[START OF Provided entries]

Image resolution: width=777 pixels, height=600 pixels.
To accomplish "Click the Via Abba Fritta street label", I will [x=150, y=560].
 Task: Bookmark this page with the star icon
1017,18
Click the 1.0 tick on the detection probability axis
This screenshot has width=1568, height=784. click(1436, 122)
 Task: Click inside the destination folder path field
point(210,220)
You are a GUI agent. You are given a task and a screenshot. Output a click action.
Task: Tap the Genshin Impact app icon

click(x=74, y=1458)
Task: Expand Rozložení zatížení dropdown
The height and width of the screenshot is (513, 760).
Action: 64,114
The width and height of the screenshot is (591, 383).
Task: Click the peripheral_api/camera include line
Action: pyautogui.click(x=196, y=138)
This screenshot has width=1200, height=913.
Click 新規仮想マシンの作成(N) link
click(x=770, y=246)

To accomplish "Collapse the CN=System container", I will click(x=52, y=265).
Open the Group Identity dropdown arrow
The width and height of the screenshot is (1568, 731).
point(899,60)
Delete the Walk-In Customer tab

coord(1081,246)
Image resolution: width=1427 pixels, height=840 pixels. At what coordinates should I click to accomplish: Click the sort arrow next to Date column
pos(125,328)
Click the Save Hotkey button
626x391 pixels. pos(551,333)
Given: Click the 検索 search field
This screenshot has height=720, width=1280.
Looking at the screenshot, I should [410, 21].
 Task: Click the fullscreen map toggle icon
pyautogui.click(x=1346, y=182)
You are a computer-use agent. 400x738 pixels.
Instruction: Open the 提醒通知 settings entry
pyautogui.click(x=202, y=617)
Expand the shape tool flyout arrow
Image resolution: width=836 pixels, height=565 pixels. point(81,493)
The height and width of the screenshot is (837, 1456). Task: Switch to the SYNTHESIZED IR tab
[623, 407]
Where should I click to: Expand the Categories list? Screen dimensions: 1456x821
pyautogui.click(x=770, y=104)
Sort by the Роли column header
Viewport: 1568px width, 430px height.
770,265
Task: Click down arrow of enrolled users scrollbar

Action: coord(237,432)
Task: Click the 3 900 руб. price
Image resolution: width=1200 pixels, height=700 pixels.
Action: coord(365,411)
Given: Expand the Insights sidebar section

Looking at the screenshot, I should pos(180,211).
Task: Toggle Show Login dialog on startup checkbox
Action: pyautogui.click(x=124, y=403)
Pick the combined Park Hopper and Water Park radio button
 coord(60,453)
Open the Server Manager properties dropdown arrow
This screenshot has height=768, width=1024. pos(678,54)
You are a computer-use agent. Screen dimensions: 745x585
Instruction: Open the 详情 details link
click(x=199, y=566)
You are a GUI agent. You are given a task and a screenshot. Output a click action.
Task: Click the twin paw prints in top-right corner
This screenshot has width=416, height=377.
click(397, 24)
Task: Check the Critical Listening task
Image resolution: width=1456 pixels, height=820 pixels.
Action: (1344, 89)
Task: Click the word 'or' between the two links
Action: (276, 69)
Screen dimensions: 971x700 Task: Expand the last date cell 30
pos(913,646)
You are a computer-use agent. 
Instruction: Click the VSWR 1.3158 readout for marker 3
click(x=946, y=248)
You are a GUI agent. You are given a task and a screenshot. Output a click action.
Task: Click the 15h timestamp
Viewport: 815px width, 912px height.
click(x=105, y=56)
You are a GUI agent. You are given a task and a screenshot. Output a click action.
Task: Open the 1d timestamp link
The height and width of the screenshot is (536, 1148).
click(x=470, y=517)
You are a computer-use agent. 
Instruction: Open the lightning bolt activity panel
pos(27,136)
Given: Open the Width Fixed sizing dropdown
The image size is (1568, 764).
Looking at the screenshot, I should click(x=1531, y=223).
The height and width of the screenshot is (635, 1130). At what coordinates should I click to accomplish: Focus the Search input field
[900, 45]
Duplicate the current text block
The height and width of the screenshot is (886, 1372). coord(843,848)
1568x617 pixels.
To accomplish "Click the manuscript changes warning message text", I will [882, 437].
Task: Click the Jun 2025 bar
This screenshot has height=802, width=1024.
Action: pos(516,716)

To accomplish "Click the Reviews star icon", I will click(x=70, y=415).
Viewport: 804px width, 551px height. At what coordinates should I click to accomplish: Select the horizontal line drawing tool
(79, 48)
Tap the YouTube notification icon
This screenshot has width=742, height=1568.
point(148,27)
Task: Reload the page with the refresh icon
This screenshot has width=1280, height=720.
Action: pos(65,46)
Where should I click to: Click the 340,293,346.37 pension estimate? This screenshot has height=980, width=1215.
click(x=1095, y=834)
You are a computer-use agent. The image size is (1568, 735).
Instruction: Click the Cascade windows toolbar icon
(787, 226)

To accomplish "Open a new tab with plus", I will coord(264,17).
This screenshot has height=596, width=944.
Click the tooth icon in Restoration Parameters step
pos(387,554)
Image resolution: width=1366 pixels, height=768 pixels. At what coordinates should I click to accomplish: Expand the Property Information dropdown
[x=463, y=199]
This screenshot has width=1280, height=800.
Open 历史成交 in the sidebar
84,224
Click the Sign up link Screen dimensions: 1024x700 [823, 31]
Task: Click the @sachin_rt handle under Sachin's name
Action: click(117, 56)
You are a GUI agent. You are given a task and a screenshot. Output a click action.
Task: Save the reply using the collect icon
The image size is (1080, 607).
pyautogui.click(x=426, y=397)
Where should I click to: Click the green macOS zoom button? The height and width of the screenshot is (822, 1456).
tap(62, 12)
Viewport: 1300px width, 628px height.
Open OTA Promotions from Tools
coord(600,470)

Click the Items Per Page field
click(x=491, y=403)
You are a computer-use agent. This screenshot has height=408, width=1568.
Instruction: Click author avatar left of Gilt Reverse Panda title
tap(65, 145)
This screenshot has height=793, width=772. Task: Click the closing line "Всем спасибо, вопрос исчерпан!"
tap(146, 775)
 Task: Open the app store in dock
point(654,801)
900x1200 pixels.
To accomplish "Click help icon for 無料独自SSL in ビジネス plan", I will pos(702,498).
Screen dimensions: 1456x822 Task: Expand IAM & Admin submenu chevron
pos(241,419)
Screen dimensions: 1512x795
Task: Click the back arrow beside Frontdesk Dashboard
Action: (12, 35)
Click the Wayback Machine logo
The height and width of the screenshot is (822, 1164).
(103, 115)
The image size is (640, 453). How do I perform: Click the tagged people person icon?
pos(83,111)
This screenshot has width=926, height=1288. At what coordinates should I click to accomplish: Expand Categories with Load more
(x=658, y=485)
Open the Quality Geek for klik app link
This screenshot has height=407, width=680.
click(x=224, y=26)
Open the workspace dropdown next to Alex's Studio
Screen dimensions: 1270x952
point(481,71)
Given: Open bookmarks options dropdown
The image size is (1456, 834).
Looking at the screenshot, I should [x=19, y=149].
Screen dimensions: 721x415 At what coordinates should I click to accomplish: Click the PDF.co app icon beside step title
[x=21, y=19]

[END OF Provided entries]

Reproduce all of the entries above verbatim, line for line.

Image resolution: width=777 pixels, height=600 pixels.
To accomplish "Click the Via Abba Fritta street label", I will [x=150, y=560].
 Task: Bookmark this page with the star icon
1017,18
Click the 1.0 tick on the detection probability axis
This screenshot has width=1568, height=784. click(1436, 122)
 Task: Click inside the destination folder path field
point(210,220)
You are a GUI agent. You are given a task and a screenshot. Output a click action.
Task: Tap the Genshin Impact app icon

click(x=74, y=1458)
Task: Expand Rozložení zatížení dropdown
The height and width of the screenshot is (513, 760).
Action: 64,114
The width and height of the screenshot is (591, 383).
Task: Click the peripheral_api/camera include line
Action: pyautogui.click(x=196, y=138)
This screenshot has width=1200, height=913.
Click 新規仮想マシンの作成(N) link
click(x=770, y=246)

To accomplish "Collapse the CN=System container", I will click(x=52, y=265).
Open the Group Identity dropdown arrow
The width and height of the screenshot is (1568, 731).
point(899,60)
Delete the Walk-In Customer tab

coord(1081,246)
Image resolution: width=1427 pixels, height=840 pixels. At what coordinates should I click to accomplish: Click the sort arrow next to Date column
pos(125,328)
Click the Save Hotkey button
626x391 pixels. pos(551,333)
Given: Click the 検索 search field
This screenshot has height=720, width=1280.
Looking at the screenshot, I should [410, 21].
 Task: Click the fullscreen map toggle icon
pyautogui.click(x=1346, y=182)
You are a computer-use agent. 400x738 pixels.
Instruction: Open the 提醒通知 settings entry
pyautogui.click(x=202, y=617)
Expand the shape tool flyout arrow
Image resolution: width=836 pixels, height=565 pixels. point(81,493)
The height and width of the screenshot is (837, 1456). Task: Switch to the SYNTHESIZED IR tab
[623, 407]
Where should I click to: Expand the Categories list? Screen dimensions: 1456x821
pyautogui.click(x=770, y=104)
Sort by the Роли column header
Viewport: 1568px width, 430px height.
770,265
Task: Click down arrow of enrolled users scrollbar

Action: coord(237,432)
Task: Click the 3 900 руб. price
Image resolution: width=1200 pixels, height=700 pixels.
Action: coord(365,411)
Given: Expand the Insights sidebar section

Looking at the screenshot, I should pos(180,211).
Task: Toggle Show Login dialog on startup checkbox
Action: pyautogui.click(x=124, y=403)
Pick the combined Park Hopper and Water Park radio button
 coord(60,453)
Open the Server Manager properties dropdown arrow
This screenshot has height=768, width=1024. pos(678,54)
You are a computer-use agent. Screen dimensions: 745x585
Instruction: Open the 详情 details link
click(x=199, y=566)
You are a GUI agent. You are given a task and a screenshot. Output a click action.
Task: Click the twin paw prints in top-right corner
This screenshot has width=416, height=377.
click(397, 24)
Task: Check the Critical Listening task
Image resolution: width=1456 pixels, height=820 pixels.
Action: (1344, 89)
Task: Click the word 'or' between the two links
Action: (276, 69)
Screen dimensions: 971x700 Task: Expand the last date cell 30
pos(913,646)
You are a computer-use agent. 
Instruction: Click the VSWR 1.3158 readout for marker 3
click(x=946, y=248)
You are a GUI agent. You are given a task and a screenshot. Output a click action.
Task: Click the 15h timestamp
Viewport: 815px width, 912px height.
click(x=105, y=56)
You are a GUI agent. You are given a task and a screenshot. Output a click action.
Task: Open the 1d timestamp link
The height and width of the screenshot is (536, 1148).
click(x=470, y=517)
You are a computer-use agent. 
Instruction: Open the lightning bolt activity panel
pos(27,136)
Given: Open the Width Fixed sizing dropdown
The image size is (1568, 764).
Looking at the screenshot, I should click(x=1531, y=223).
The height and width of the screenshot is (635, 1130). At what coordinates should I click to accomplish: Focus the Search input field
[900, 45]
Duplicate the current text block
The height and width of the screenshot is (886, 1372). coord(843,848)
1568x617 pixels.
To accomplish "Click the manuscript changes warning message text", I will [882, 437].
Task: Click the Jun 2025 bar
This screenshot has height=802, width=1024.
Action: pos(516,716)

To accomplish "Click the Reviews star icon", I will click(x=70, y=415).
Viewport: 804px width, 551px height. At what coordinates should I click to accomplish: Select the horizontal line drawing tool
(79, 48)
Tap the YouTube notification icon
This screenshot has width=742, height=1568.
point(148,27)
Task: Reload the page with the refresh icon
This screenshot has width=1280, height=720.
Action: pos(65,46)
Where should I click to: Click the 340,293,346.37 pension estimate? This screenshot has height=980, width=1215.
click(x=1095, y=834)
You are a computer-use agent. The image size is (1568, 735).
Instruction: Click the Cascade windows toolbar icon
(787, 226)

To accomplish "Open a new tab with plus", I will coord(264,17).
This screenshot has height=596, width=944.
Click the tooth icon in Restoration Parameters step
pos(387,554)
Image resolution: width=1366 pixels, height=768 pixels. At what coordinates should I click to accomplish: Expand the Property Information dropdown
[x=463, y=199]
This screenshot has width=1280, height=800.
Open 历史成交 in the sidebar
84,224
Click the Sign up link Screen dimensions: 1024x700 [823, 31]
Task: Click the @sachin_rt handle under Sachin's name
Action: click(117, 56)
You are a GUI agent. You are given a task and a screenshot. Output a click action.
Task: Save the reply using the collect icon
The image size is (1080, 607).
pyautogui.click(x=426, y=397)
Where should I click to: Click the green macOS zoom button? The height and width of the screenshot is (822, 1456).
tap(62, 12)
Viewport: 1300px width, 628px height.
Open OTA Promotions from Tools
coord(600,470)

Click the Items Per Page field
click(x=491, y=403)
You are a computer-use agent. This screenshot has height=408, width=1568.
Instruction: Click author avatar left of Gilt Reverse Panda title
tap(65, 145)
This screenshot has height=793, width=772. Task: Click the closing line "Всем спасибо, вопрос исчерпан!"
tap(146, 775)
 Task: Open the app store in dock
point(654,801)
900x1200 pixels.
To accomplish "Click help icon for 無料独自SSL in ビジネス plan", I will pos(702,498).
Screen dimensions: 1456x822 Task: Expand IAM & Admin submenu chevron
pos(241,419)
Screen dimensions: 1512x795
Task: Click the back arrow beside Frontdesk Dashboard
Action: (12, 35)
Click the Wayback Machine logo
The height and width of the screenshot is (822, 1164).
(103, 115)
The image size is (640, 453). How do I perform: Click the tagged people person icon?
pos(83,111)
This screenshot has width=926, height=1288. At what coordinates should I click to accomplish: Expand Categories with Load more
(x=658, y=485)
Open the Quality Geek for klik app link
This screenshot has height=407, width=680.
click(x=224, y=26)
Open the workspace dropdown next to Alex's Studio
Screen dimensions: 1270x952
point(481,71)
Given: Open bookmarks options dropdown
The image size is (1456, 834).
Looking at the screenshot, I should [x=19, y=149].
Screen dimensions: 721x415 At what coordinates should I click to accomplish: Click the PDF.co app icon beside step title
[x=21, y=19]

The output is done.